Monad (<. @ -:) = floor @ half, halves its argument and rounds down, and then 1 >. (<. @ -: returns the minimum of that and 1. ^:a: keeps going until convergence and makes a list of the result. Thus (1 >. (<. @ -:)) ^: a: 27 is 27 halved repeatedly until it reaches 1, yielding 27 13 6 3 1

Now let's look at the left half of the hook. (2&|@] # (2&*~ <@#)) is a dyadic fork, with the arguments being the left argument to ethiop and the result of the right part of the aforementioned hook.

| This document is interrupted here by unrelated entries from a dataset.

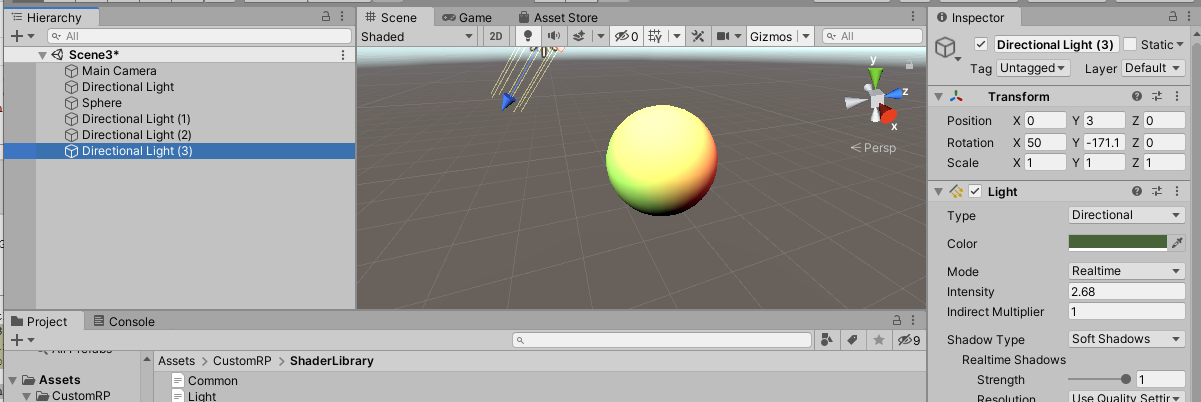Click the Light component color eyedropper
Viewport: 1201px width, 402px height.
point(1177,243)
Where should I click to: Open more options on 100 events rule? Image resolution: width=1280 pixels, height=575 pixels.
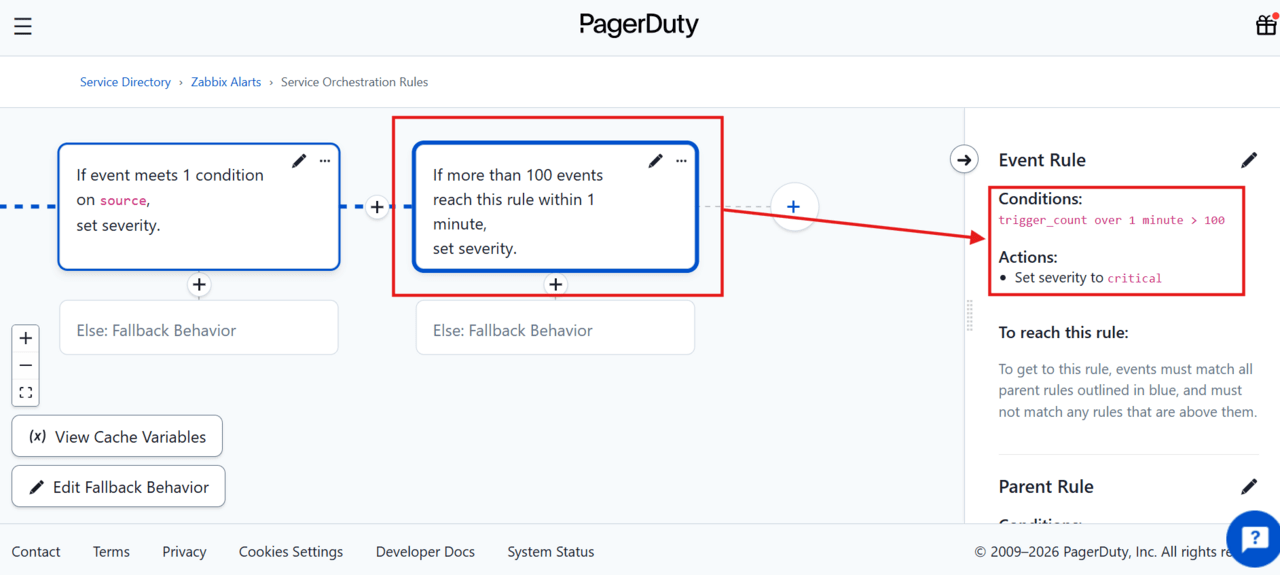pyautogui.click(x=682, y=161)
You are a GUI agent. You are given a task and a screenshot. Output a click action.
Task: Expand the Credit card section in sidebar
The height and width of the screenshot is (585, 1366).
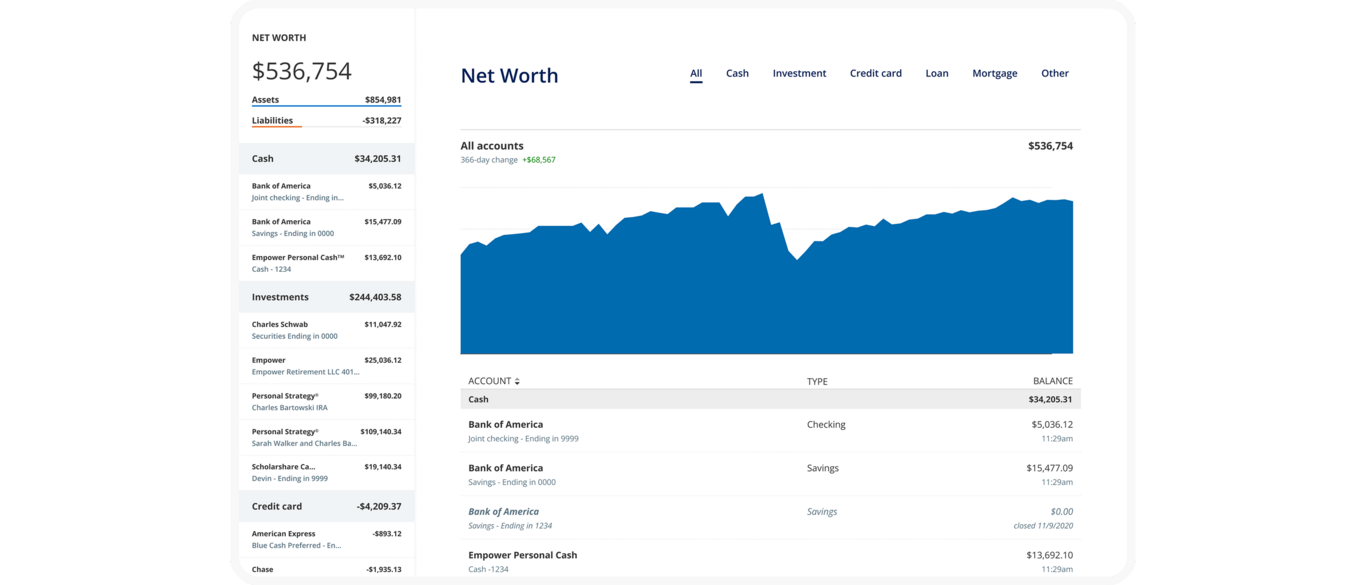coord(326,506)
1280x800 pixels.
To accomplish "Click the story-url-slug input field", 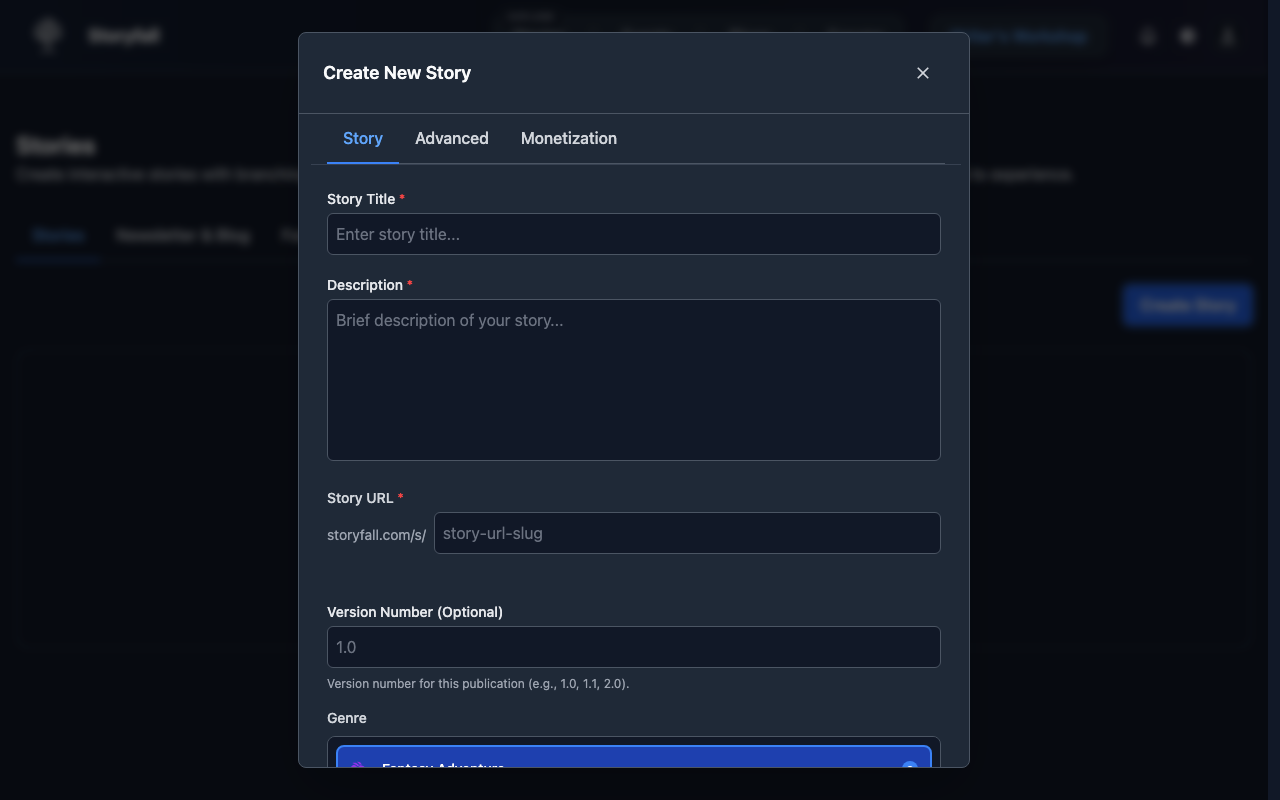I will (x=686, y=533).
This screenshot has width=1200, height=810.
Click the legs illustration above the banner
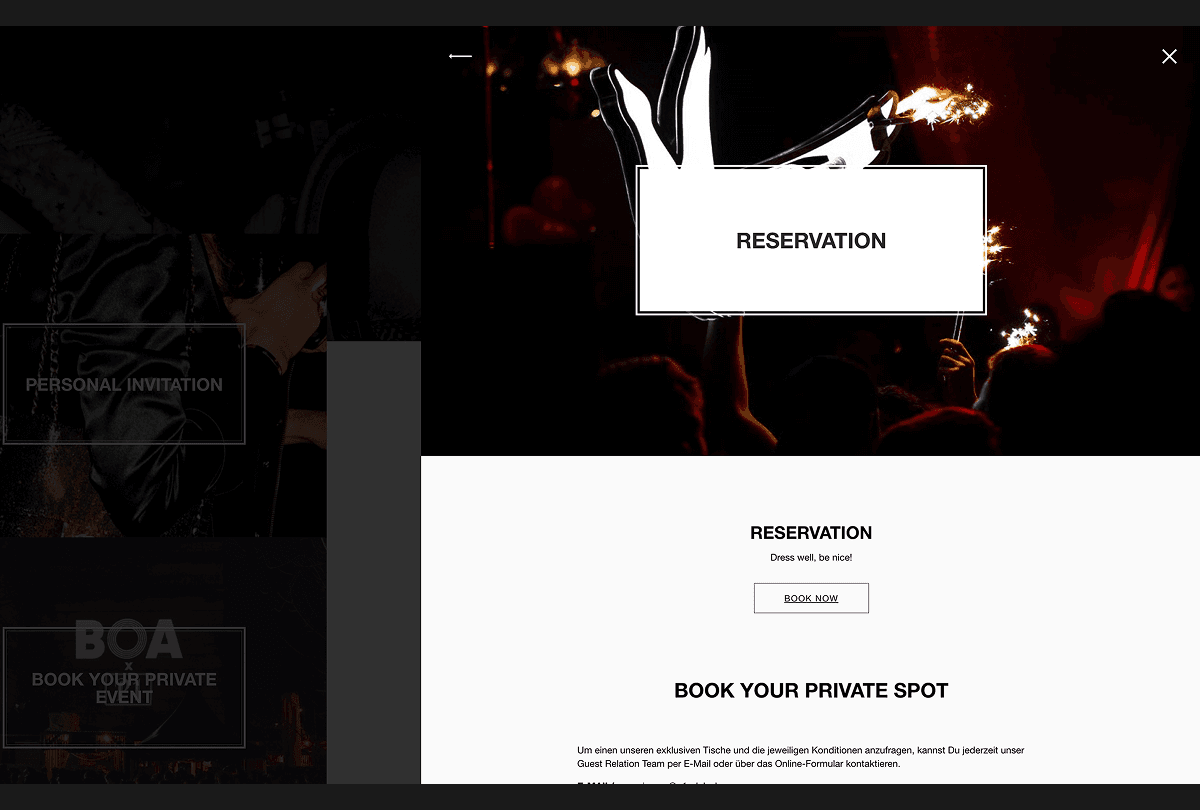pos(680,100)
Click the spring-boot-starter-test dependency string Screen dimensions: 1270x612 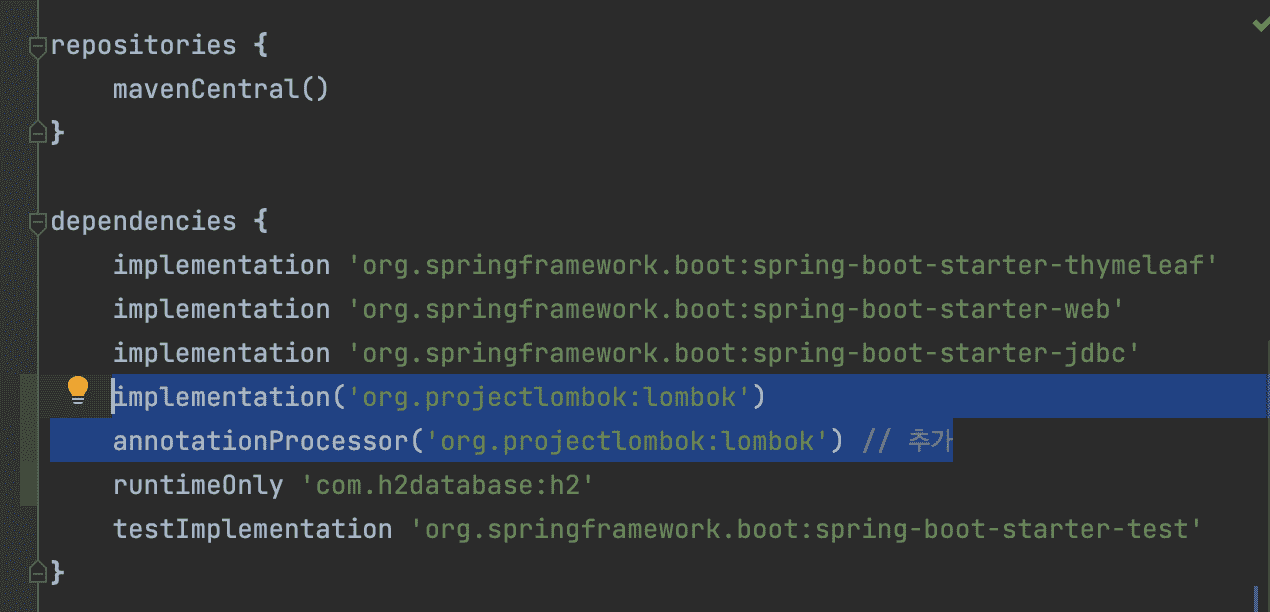pyautogui.click(x=806, y=529)
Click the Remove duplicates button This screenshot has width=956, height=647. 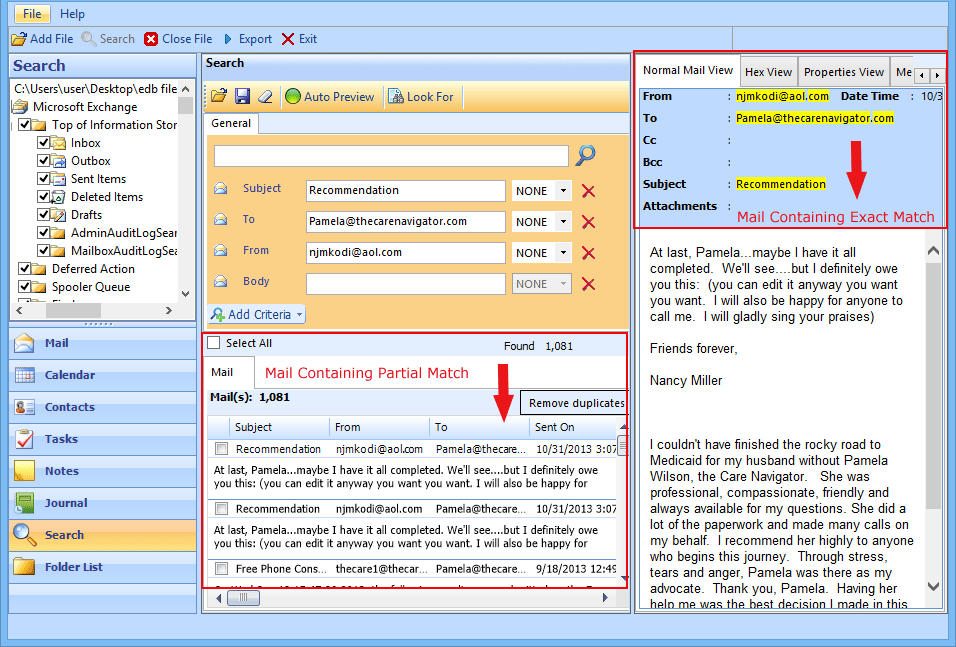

2&|@] is 1 if its right argument is odd, 0 otherwise. For the argument 27 13 6 3 1 the result is 1 1 0 1 1

(2&*~ <@#) is a hook again. <@# is applied monadically to 27 13 6 3 1, and boxes the length, returning (<5). Then we get to 2&*~, which as we saw, is powered in the dyadic, so this is (after ~ switches the arguments) +:^:(<5) 12.

f^:m, when m is boxed, does f <: >m times, yielding an m-length list of results (unless m is empty, in which case it runs until convergence). So this will yield 12 * 2 ^ i.5

Then the middle part of the fork is simply #, which with a boolean left argument simply filters its right argument, in this case leaving 12 * those powers of 2 for which 27 is odd.

   1 1 0 1 1 # 12 24 48 96 192
12 24 96 192

Finally +/ is sum

   +/12 24 96 192
324